▶ **練習問題**:
• A. 本文によると、日本の認知症の人の数は2025年に何人に達すると推計されているか。
• B. 本文の「慶應義塾大学とFRONTEO」から「った問題があったとのことだ。」までを、一字も変えずに書き写せ。

▶ **本文**:
════

慶應義塾大学とFRONTEO、自然言語処理を用いた「会話型 認知症診断支援AIプログラム」を開発

株式会社FRONTEOは、慶應義塾大学医学部ヒルズ未来予防医療ウェルネス共同研究講座の岸本泰士郎特任教授らと、自然言語処理(NLP)を用いた「会話型 認知症診断支援AIプログラム」を開発したと発表した。これは、高齢者と医療者の間で行う自由会話文を基に認知症の可能性をAIが検知するものだ。

■研究の背景と概要

高齢化が進む日本では認知症の人の数が増加し続けており、2025年には730万人(高齢者の約5人に1人)に達すると推計されているという。認知症への対策は日本の重要な社会的課題の一つだ。認知症の診断は、通常、病歴の問診に加え、画像検査、記憶や計算力などを測る複数の認知機能検査によって行われる。しかし、これらの検査は専門性が高く、検査を行う医療従事者が訓練を受ける必要がある、時間がかかる、などといった問題があったとのことだ。

════

▶ **提供データ**:

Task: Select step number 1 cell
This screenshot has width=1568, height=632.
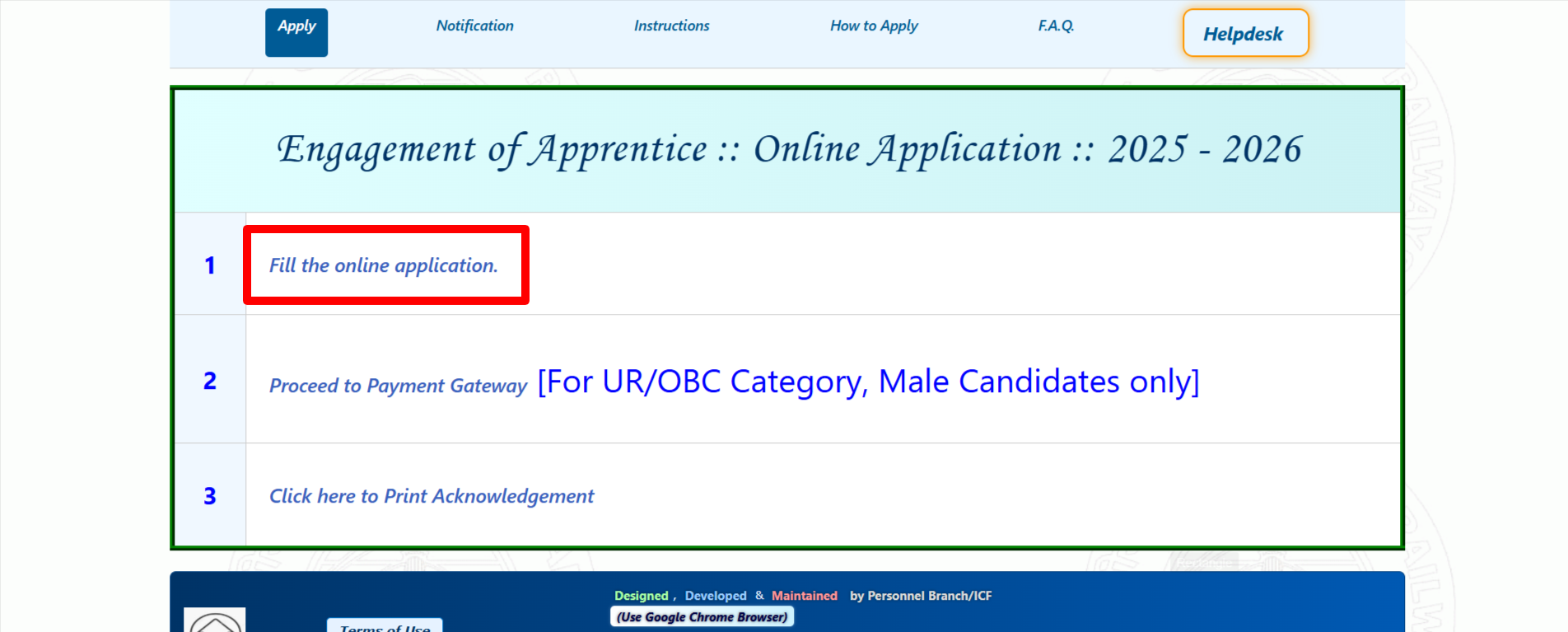Action: click(x=210, y=265)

════

▶ **解答**:
• A. 730万人(高齢者の約5人に1人)。

• B.
慶應義塾大学とFRONTEO、自然言語処理を用いた「会話型 認知症診断支援AIプログラム」を開発

株式会社FRONTEOは、慶應義塾大学医学部ヒルズ未来予防医療ウェルネス共同研究講座の岸本泰士郎特任教授らと、自然言語処理(NLP)を用いた「会話型 認知症診断支援AIプログラム」を開発したと発表した。これは、高齢者と医療者の間で行う自由会話文を基に認知症の可能性をAIが検知するものだ。

■研究の背景と概要

高齢化が進む日本では認知症の人の数が増加し続けており、2025年には730万人(高齢者の約5人に1人)に達すると推計されているという。認知症への対策は日本の重要な社会的課題の一つだ。認知症の診断は、通常、病歴の問診に加え、画像検査、記憶や計算力などを測る複数の認知機能検査によって行われる。しかし、これらの検査は専門性が高く、検査を行う医療従事者が訓練を受ける必要がある、時間がかかる、などといった問題があったとのことだ。